Figure 1.1 – HRMS Running over Private and Internet link between DC

Not all the users but some of the users in the branch were facing issue who established session over the degraded link. Now the question was how to check which link is degraded? It was not difficult there are many options available from where network admin can find-out the SLAs over links –

Figure 1.2: vManage Main Dashboard Snapshot

From the output above we can see the internet link between the branch and DC has 100+ millisecond latency and loss is more than 2%. It is easy to say all the users who were using the internet link faced the slow response from the HRMS application and the SLAs over both the links are poles apart. 

But wait a minute it is for the complete network, what about the remote site? Do we have a capability to get the view of how links are working? Then said yes you can have a device level network view.

Figure 3: Branch Internet Link Loss Percentage is 8% compared to 0% loss on MPLS/private 1 TLOC (link)

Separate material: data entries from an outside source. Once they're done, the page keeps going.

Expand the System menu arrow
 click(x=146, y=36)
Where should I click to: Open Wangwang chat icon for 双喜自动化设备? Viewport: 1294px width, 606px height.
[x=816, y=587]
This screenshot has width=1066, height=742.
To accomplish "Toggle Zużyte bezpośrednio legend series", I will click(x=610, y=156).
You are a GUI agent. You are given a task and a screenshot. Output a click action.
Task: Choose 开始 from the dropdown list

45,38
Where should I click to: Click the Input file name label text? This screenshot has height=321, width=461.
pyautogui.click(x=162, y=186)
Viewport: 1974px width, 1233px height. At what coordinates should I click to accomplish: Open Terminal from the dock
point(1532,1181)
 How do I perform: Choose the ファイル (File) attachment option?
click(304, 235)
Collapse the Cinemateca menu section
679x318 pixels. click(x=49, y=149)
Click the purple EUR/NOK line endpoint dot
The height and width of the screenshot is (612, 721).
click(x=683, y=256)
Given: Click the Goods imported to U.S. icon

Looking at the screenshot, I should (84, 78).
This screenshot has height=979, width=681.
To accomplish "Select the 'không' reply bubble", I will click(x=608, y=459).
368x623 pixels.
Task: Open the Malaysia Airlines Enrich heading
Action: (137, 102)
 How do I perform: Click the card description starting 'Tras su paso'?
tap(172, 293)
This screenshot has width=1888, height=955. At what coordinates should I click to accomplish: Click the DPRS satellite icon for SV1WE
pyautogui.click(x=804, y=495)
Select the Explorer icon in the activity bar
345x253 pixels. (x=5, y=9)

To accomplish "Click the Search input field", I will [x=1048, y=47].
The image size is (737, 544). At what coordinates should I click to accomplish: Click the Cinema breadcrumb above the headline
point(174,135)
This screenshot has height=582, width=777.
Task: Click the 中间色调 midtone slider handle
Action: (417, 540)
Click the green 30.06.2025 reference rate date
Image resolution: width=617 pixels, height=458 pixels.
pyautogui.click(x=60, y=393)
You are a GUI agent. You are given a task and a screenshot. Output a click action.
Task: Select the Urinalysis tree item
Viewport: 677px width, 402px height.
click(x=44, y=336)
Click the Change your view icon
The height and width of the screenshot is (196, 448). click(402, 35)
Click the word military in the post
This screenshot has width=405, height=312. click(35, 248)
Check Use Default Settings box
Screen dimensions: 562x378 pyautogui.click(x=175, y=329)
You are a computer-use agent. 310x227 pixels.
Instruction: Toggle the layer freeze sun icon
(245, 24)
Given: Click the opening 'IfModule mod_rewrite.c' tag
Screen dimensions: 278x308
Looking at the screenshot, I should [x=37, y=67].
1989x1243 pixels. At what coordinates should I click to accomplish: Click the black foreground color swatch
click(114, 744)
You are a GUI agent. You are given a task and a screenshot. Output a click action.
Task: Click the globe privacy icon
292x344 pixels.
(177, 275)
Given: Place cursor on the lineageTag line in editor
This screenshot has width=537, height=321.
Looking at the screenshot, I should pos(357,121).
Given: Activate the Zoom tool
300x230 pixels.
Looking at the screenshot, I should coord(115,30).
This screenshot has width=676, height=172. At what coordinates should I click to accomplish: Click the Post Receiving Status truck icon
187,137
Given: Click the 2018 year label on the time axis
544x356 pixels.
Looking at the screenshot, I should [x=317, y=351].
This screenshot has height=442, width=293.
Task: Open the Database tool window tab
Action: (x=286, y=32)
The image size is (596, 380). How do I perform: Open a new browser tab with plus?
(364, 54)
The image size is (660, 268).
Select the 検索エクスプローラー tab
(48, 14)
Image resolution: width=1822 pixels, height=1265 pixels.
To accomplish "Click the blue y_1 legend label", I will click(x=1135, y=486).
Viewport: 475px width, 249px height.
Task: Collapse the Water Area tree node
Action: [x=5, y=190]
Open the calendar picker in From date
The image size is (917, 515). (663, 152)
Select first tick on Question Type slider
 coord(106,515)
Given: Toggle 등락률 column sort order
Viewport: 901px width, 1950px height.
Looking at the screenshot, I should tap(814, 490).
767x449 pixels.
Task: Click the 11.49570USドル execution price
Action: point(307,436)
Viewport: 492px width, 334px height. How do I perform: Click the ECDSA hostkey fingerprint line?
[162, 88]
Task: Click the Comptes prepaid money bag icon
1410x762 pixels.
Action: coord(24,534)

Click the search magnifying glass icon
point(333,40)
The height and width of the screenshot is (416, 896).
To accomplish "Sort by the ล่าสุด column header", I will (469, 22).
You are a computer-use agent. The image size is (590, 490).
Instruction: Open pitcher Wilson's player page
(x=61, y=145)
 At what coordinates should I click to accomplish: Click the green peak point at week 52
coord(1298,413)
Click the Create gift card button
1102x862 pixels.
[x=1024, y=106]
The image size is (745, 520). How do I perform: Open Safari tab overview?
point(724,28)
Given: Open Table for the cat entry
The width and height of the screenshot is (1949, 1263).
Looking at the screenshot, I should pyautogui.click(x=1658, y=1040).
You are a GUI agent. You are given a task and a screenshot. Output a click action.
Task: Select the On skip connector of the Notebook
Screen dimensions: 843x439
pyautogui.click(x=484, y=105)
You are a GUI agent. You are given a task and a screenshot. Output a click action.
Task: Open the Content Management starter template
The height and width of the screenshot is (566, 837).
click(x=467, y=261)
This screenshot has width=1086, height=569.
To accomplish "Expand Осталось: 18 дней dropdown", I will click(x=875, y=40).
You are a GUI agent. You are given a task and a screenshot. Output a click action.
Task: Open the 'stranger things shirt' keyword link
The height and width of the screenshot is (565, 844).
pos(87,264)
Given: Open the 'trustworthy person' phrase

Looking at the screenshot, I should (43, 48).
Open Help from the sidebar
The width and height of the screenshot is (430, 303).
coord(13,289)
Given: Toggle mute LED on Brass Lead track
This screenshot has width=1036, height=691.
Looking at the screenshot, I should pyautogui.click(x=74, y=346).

It is clearly visible from above output that there was huge loss on the biz-internet link that was the reason for poor end user experience while accessing the HRMS application. Finally, the customer asked, how can we proactive in future where if something goes wrong with link SLA the application should shift to next available backup path automatically.

 Application aware routing is the answer to such issues which makes a network application aware. Administrator defined SLA for application is compared to link performance and in event of SLA breach, traffic is forwarded to backup link. Configuration steps followed are as follows -

 Step 1: Create lists for

  • IP Prefix – this list was created with all the HRMS application subnet
  • SLA List – this list was created with required SLA for HRMS application
  • Branch List – this list was created for all the branches where Application aware policy needs to apply
  • VPN list – this list contains the list of VPNs on which App-aware routing policy will be implemented

Figure 4: IP Prefix List - IPs for HRMS Applications

Figure 5: SLA list - SLA for HRMS is less than 80 ms latency

Figure 6: Branch list - will be used when applying the policy

Figure 7: VPN list - VPN 10 (LAN Subnet) will be used when applying the policy

Once the relevant list is created time to define the traffic rules for HRMS application. We are going to define a rule stating all the HRMS application traffic should use MPLS link (private 1 TLOC) and should use the HRMS SLA as per the figure 5. In case of SLA breach perform the load balancing across other link as well as we don’t have any link better than the MPLS

But if there are more than 2 link and you want if first MPLS link goes down should use second MPLS, you can select another option to use the preferred backup path.

Figure 8: App-aware routing definition using traffic sequence

Figure 9: Application of the App-aware policy to the branch and LAN VRN

Figure 10: Policy preview

After this App-aware SLA based policy was configured to make a network proactive and it was verified with Simulate flow utility of Troubleshooting tools and this time, the behavior was customized based on the policy – traffic for HRMS should flow through MPLS link in case of high latency, it should think about the load sharing.

Figure 11: After policy activation, HRMS is working over MPLS link

So, with this I conclude this article with a message that a over talked feature truly solves the real time customer problems. And an happy customer appreciate technology feature when the real challenge is solved by technology - not for the sake of compliance!